## [DATASET EXCERPTS]
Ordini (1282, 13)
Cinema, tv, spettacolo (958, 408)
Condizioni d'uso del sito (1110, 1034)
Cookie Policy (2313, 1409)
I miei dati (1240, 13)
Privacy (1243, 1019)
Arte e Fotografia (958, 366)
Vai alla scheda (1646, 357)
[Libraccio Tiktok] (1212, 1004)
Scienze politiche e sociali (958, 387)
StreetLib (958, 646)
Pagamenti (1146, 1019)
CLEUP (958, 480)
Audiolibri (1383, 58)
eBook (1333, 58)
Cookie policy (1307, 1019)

## [ABOUT THIS TASK]
Your task is to reproduce the entire listing exactly as it appears.

## [WRITTEN RESPONSE]
Ordini (1282, 13)
Cinema, tv, spettacolo (958, 408)
Condizioni d'uso del sito (1110, 1034)
Cookie Policy (2313, 1409)
I miei dati (1240, 13)
Privacy (1243, 1019)
Arte e Fotografia (958, 366)
Vai alla scheda (1646, 357)
[Libraccio Tiktok] (1212, 1004)
Scienze politiche e sociali (958, 387)
StreetLib (958, 646)
Pagamenti (1146, 1019)
CLEUP (958, 480)
Audiolibri (1383, 58)
eBook (1333, 58)
Cookie policy (1307, 1019)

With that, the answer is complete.